~ Delia Corbett’s Daffodils ~
My Granny Burke would never be described as a shrinking violet, she was a fire cracker stick of dynamite in a 4ft 11 slim frame. My mother would often laugh, and sometimes blush, at how unafraid her mother was to express herself. She was never unkind, but she didn’t mince her words and you’d never find her beatin’ around any variety of bush! She was a straight shooter and always hit the point between the eyes ~ bullseye!
I sometimes think that the apple may have fallen from the tree and wound up in my bathroom mirror staring out at me! I don’t loiter around too many bushes myself and have been known, on occasion, to shoot directly from the hip.
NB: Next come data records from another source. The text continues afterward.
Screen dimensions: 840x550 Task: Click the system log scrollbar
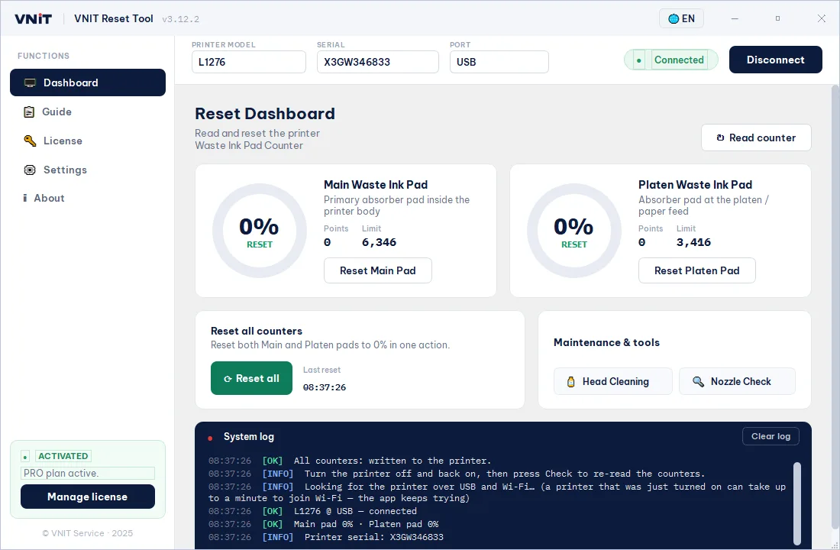[x=796, y=503]

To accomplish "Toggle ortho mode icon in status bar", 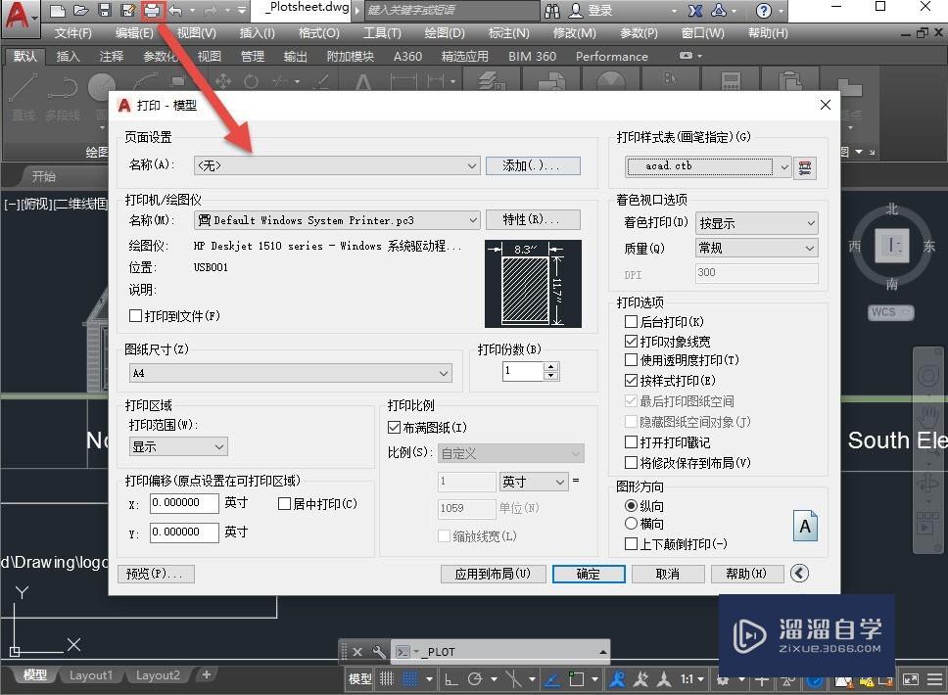I will pyautogui.click(x=451, y=678).
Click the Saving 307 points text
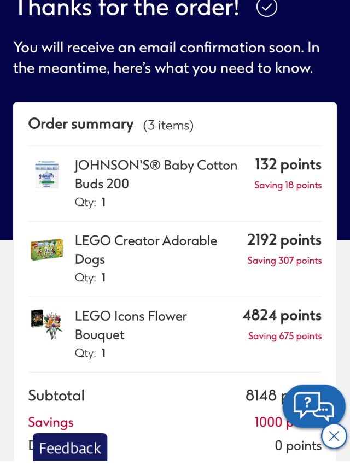This screenshot has width=350, height=466. [x=284, y=261]
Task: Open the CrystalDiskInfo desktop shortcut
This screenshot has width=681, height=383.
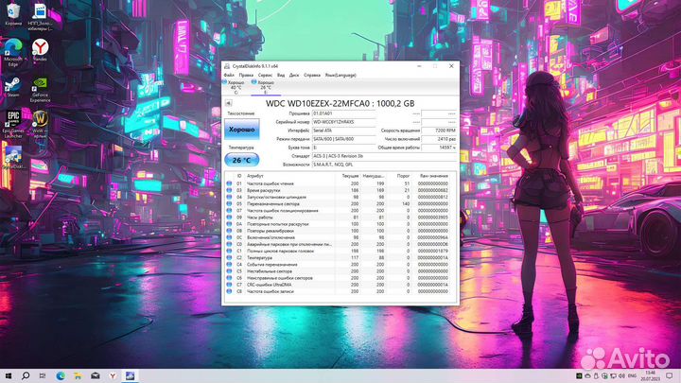Action: coord(13,155)
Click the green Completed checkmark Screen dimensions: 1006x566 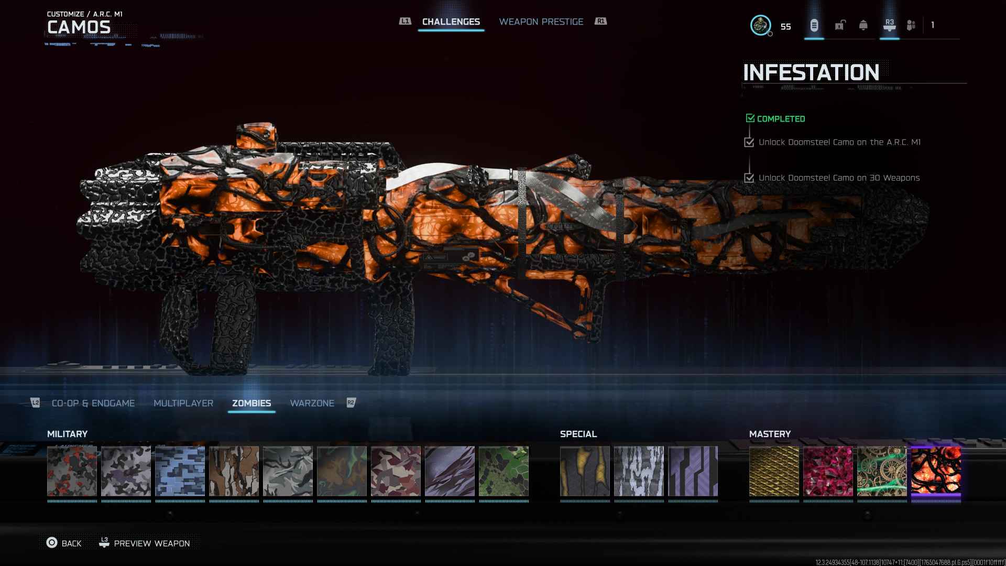pyautogui.click(x=750, y=118)
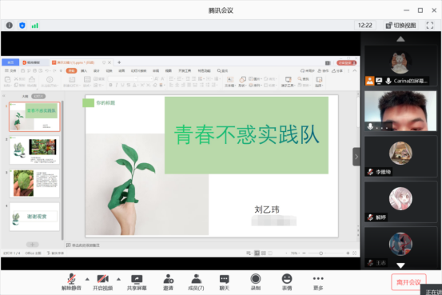This screenshot has width=442, height=295.
Task: Select the participant video with face
Action: click(400, 111)
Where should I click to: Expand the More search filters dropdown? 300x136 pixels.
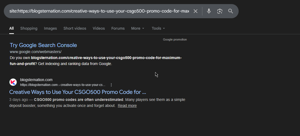pos(138,28)
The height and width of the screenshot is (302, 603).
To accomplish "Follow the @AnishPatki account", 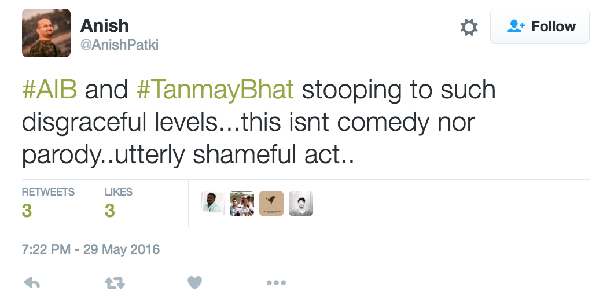I will click(539, 27).
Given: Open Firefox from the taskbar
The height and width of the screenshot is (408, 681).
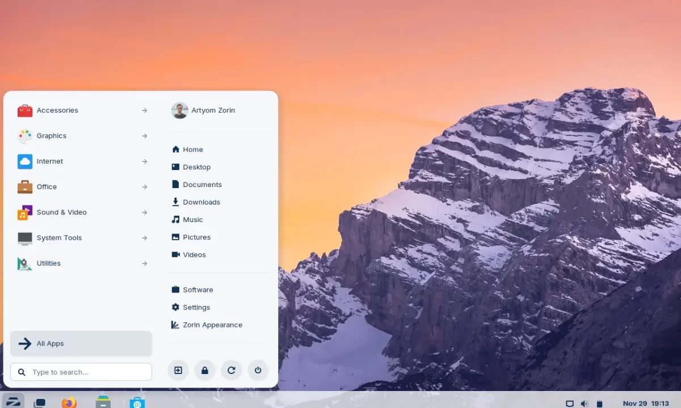Looking at the screenshot, I should click(69, 402).
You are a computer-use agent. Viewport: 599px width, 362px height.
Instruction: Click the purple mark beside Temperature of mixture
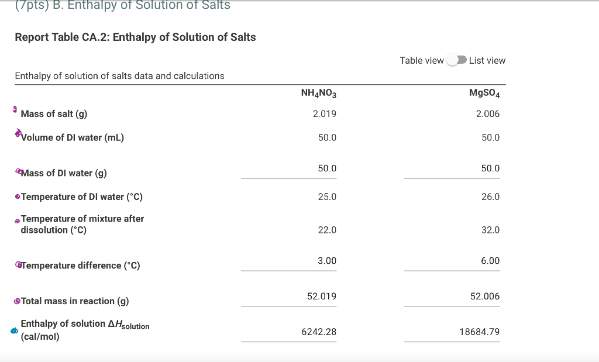coord(17,221)
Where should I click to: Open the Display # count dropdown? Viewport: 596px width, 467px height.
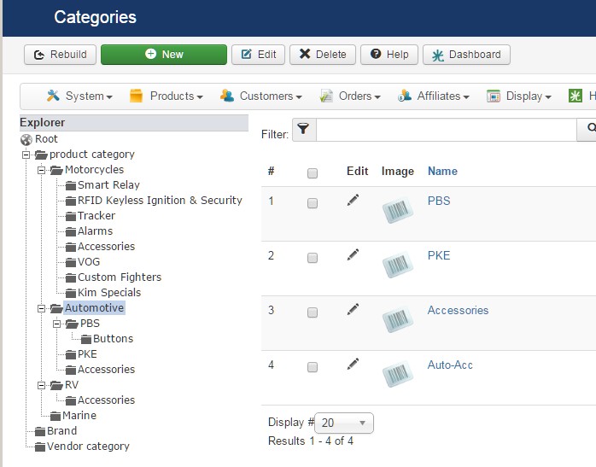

Now, I’m assuming it’s all the wandering down dusty memory lanes that revived my next story because I haven’t thought about Delia Corbett and her daffodils in close to four decades! Yet this morning, I woke up with a mental image so vivid that I could feel my cheeks burning as if I were back in Johnstown once again in her (beautiful) garden.
First things first, Delia was married to Jim, and Delia & John were my grandparents’ very close friends. John and my grandad Mick, would regularly meet in Canavan’s of Belclare for two obligatory pints of stout. Granny & Delia didn’t meet as often, but when they did, there wasn’t a stone left unturned or a world that they couldn’t right.
This particular day I had been playing in my granny’s room in Belclare. She had a big bedroom with a massive freestanding wardrobe, a chest of drawers and a trunk, all brimming with brooches and hats and style. A fashionista of vintage today would lose their mind going through her closets! She liked to dress well, she had expensive taste and she looked after her things. I loved looking through her treasures.
I was just wrestling with the clasp on a black velvet clutch when my mother informed me that we would be leaving to go visit Delia. My mind was caught in the headlights of wanting to go (because I knew Delia would have sweet cake) and not wanting to go because I was just getting into character and planning my costume changes! My mother, realising she had a short window to win me over, interrupted my thoughts by telling me that I could take the black velvet clutch along for the visit.
Delia’s house was so pretty, it was a square cottage with a short, but magnificent front garden. A perfectly straight concrete path ran from the front gate directly to the front door. The path was strikingly lined on either side with different varieties of daffodils, all the way to the front door. They were magnetic, I couldn’t help but run my fingers along them as we were being welcomed in to the cosy home like royal guests.
I remember having a big slice of lemon flavoured swiss roll as I tucked my clutch bag in under my armpit like the ‘Queen of Sheba’… My granny had announced for the tenth time that “we’d better be on our way”, but her body language told me that this announcement would turn out the same as the other nine! I had had enough of the adult conversation and decided to potter in the garden until they really were going.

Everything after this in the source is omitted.